Table 31.9 is a drug prototype table for misoprostol. It lists drug class, mechanism of action, adult dosage, indications, therapeutic effects, drug and food interactions, adverse effects, and contraindications.

Drug Class
Prostaglandin analogue

Mechanism of Action
Acts as a synthetic prostaglandin E1 analogue with both antisecretory and mucosal protective properties in response to various gastric stimuli (meals, histamine, pentagastrin, and coffee)
Drug Dosage
200 mcg 4 times daily with food; if dose is not tolerated, a dose of 100 mcg can be used.
Indications
Prevention of NSAID-induced gastric ulcers

Therapeutic Effects
Inhibits both basal and nocturnal gastric acid secretions
Drug Interactions
Oxytocin

Food Interactions
No significant interaction
Adverse Effects
Diarrhea/constipation
Abdominal pain
Dysmenorrhea/spotting
Uterine contractions
Postmenopausal bleeding
Flatulence
Headache
Contraindications
Hypersensitivity to prostaglandins
Pregnancy

Caution:
Cardiovascular disease
People of childbearing age
Table 31.9 Drug Prototype Table: Misoprostol (source: https://dailymed.nlm.nih.gov/dailymed/)

Adverse Effects and Contraindications

Common adverse effects of mucosal protectants include hyperglycemia, dizziness, insomnia, and GI symptoms such as nausea, vomiting, diarrhea, and flatulence. Contraindications include hypersensitivity.

Typical adverse effects of prostaglandin analogues include headache, diarrhea or constipation, abdominal pain, flatulence, and gynecological symptoms such as dysmenorrhea, vaginal bleeding, uterine contractions, and postmenopausal bleeding. Contraindications include hypersensitivity to prostaglandins and pregnancy. Misoprostol may endanger pregnancy (may cause abortion) and cause harm to the fetus when administered to a pregnant client.

Nursing Implications

The nurse should do the following for clients who are taking mucosal protectants and prostaglandin analogues:

  • Prior to administering, assess the client’s medical history, current drug list, and allergies.
  • Educate the client regarding short-term duration of use for these medications, typically 4–8 weeks.
  • Inform clients of childbearing age about the potential risk to the fetus, which could result in a miscarriage.
  • Provide the client with teaching regarding the drug and when to call the health care provider.
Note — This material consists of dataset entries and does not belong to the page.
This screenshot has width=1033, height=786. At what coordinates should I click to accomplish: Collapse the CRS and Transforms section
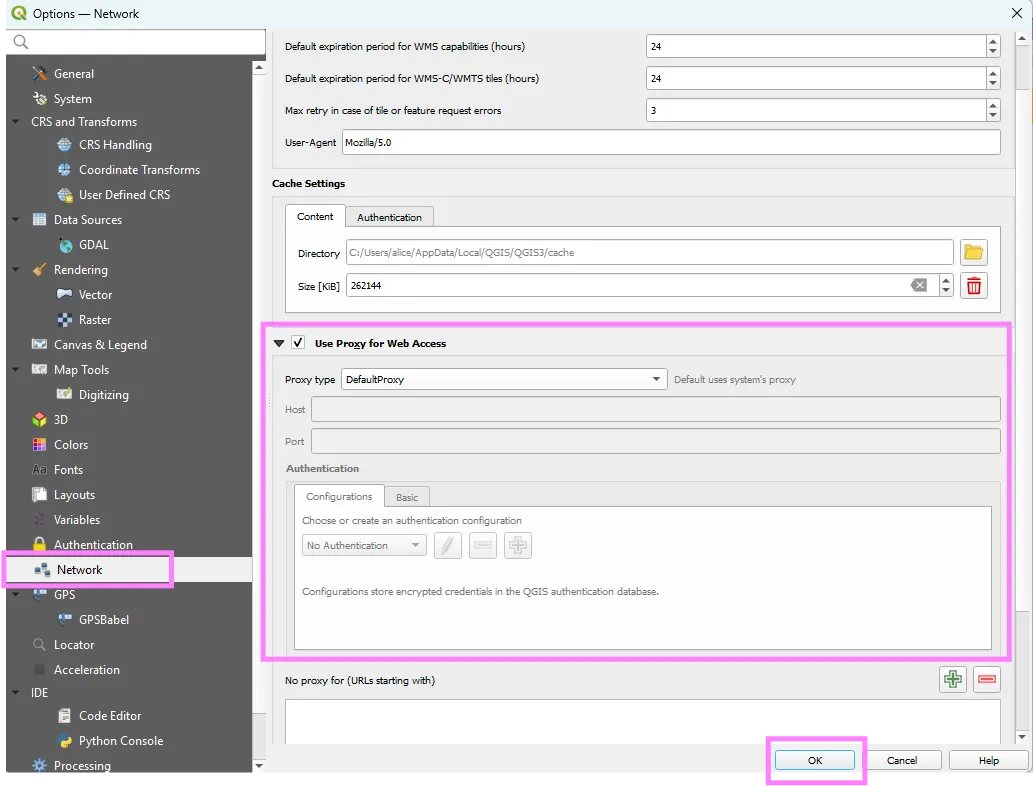click(14, 121)
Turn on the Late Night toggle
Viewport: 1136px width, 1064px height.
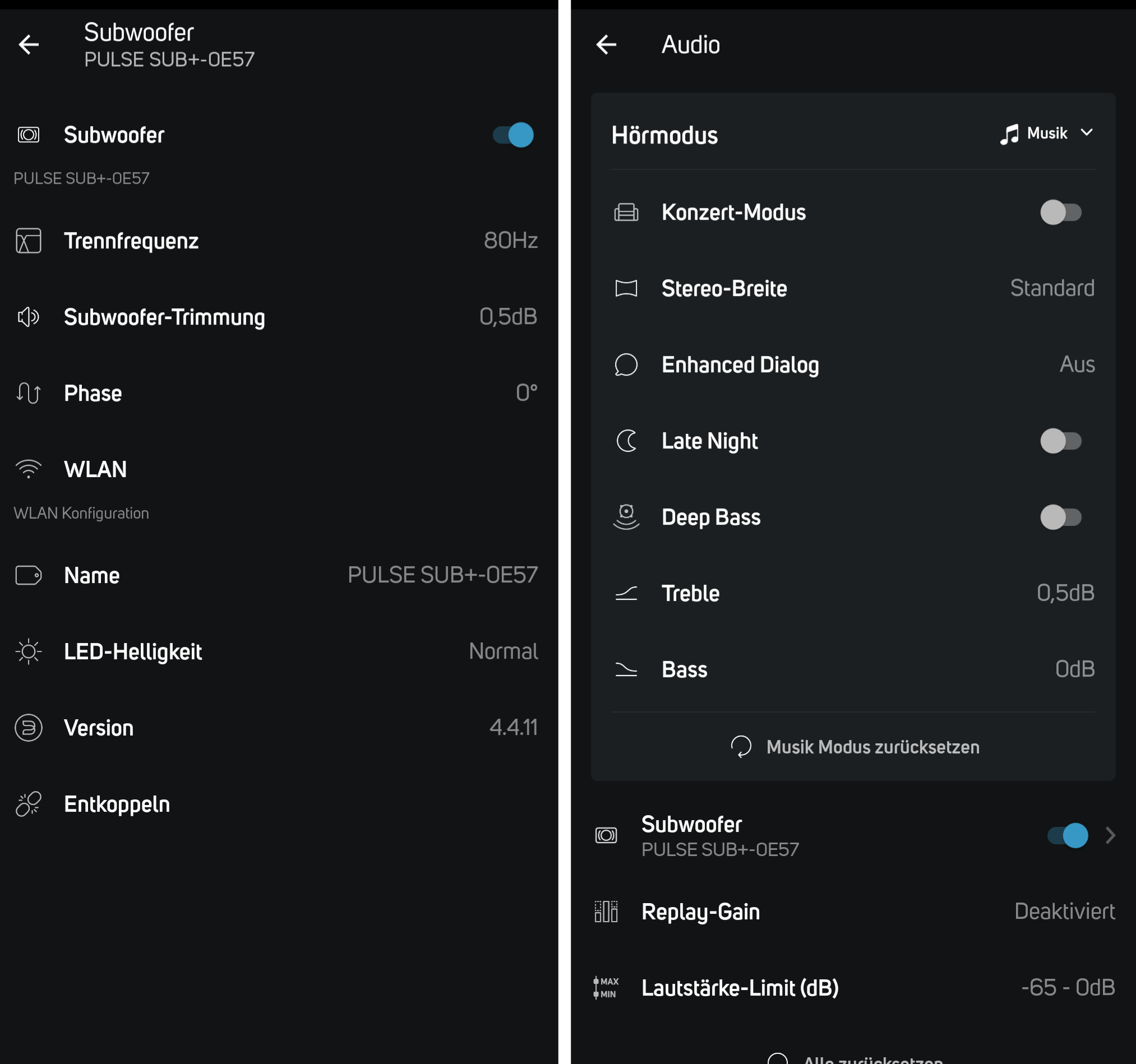1060,441
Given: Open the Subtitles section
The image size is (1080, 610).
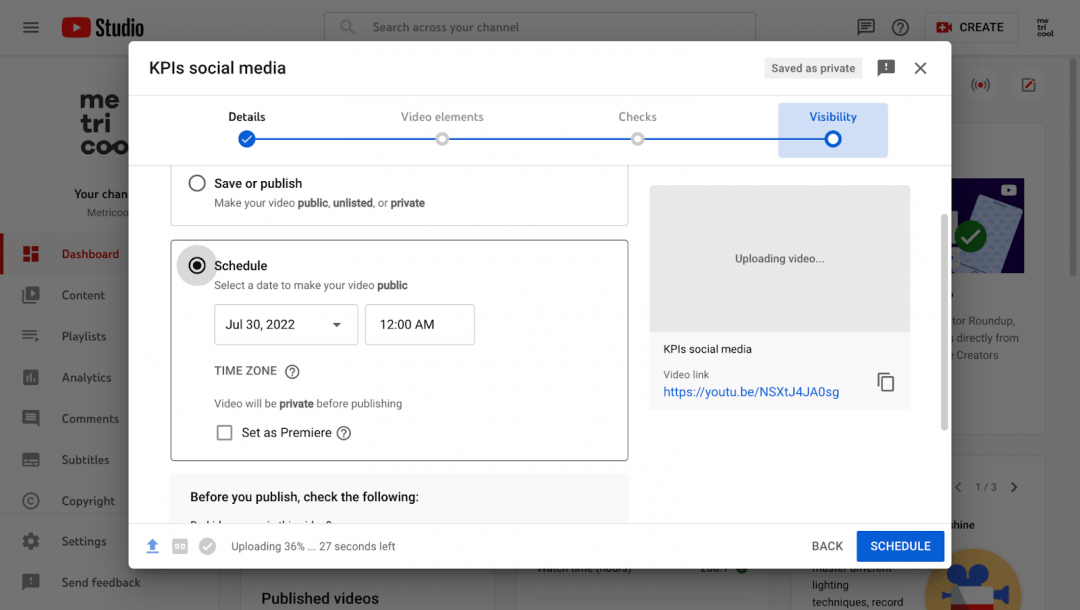Looking at the screenshot, I should pos(84,459).
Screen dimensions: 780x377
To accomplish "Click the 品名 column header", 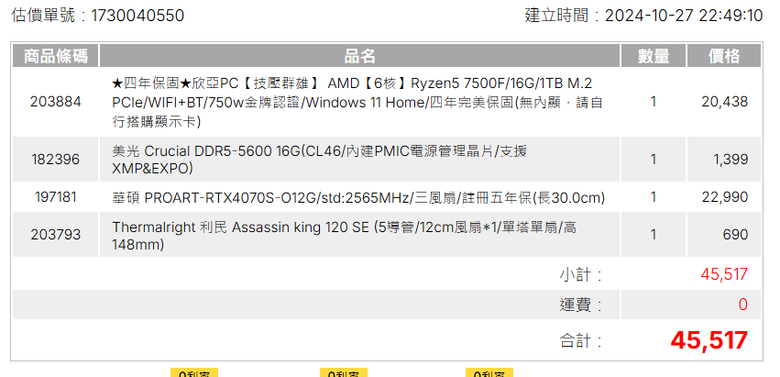I will [360, 56].
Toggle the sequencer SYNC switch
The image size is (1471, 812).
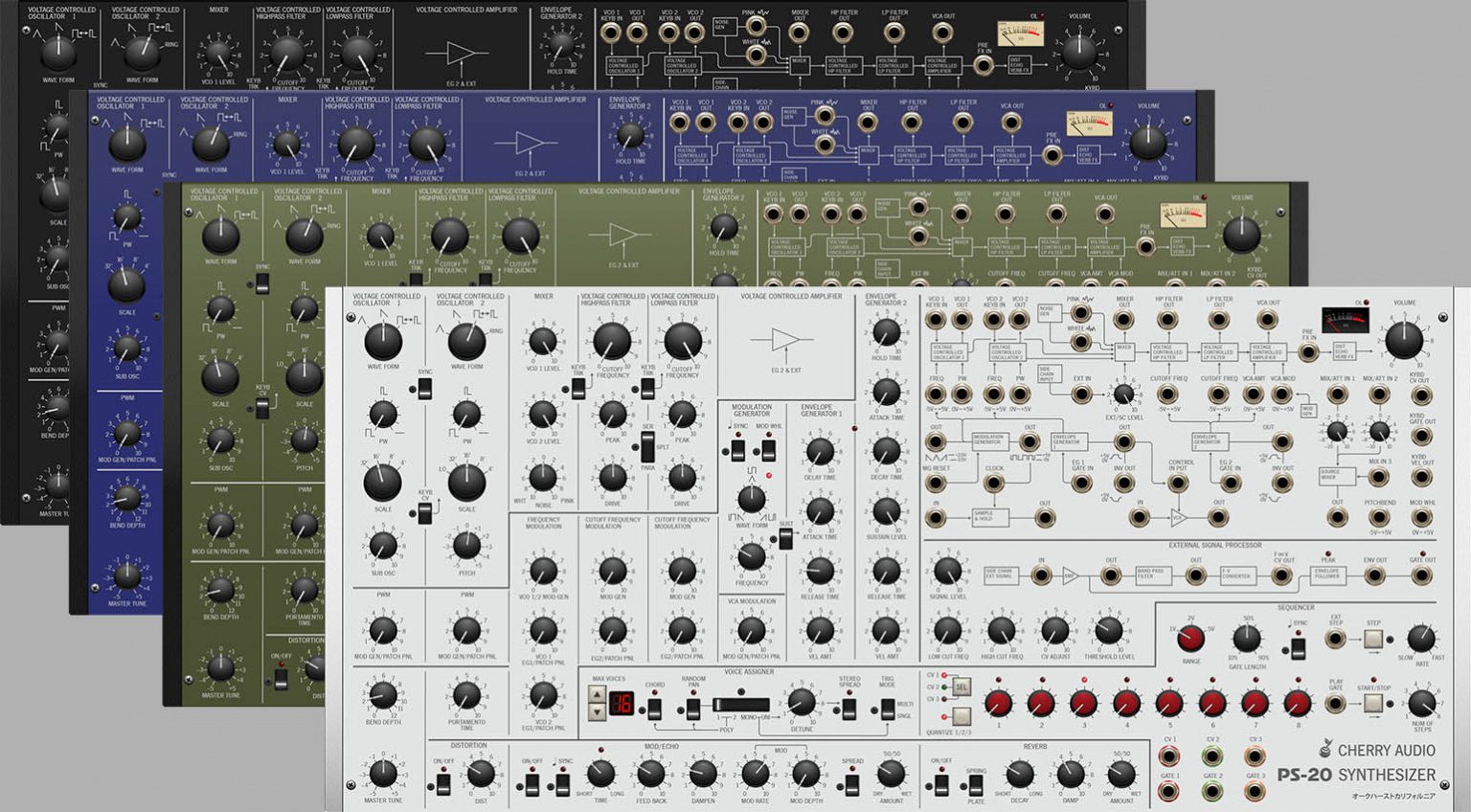click(1298, 647)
See below for additional client teaching guidelines.

Client Teaching Guidelines

The client taking a mucosal protectant and prostaglandin analogue should:

  • Adhere to the dosing regimen prescribed by the health care provider, typically short-term administration of 4–8 weeks.
  • When using misoprostol, report symptoms of abnormal vaginal bleeding or uterine cramping to the health care provider as these can represent serious adverse effects.

The client taking a mucosal protectant and prostaglandin analogue should not:

  • Use prostaglandin analogues if pregnant due to the risk of fetal demise.

FDA Black Box Warning

Misoprostol

Misoprostol can cause spontaneous abortion, premature birth, or birth defects.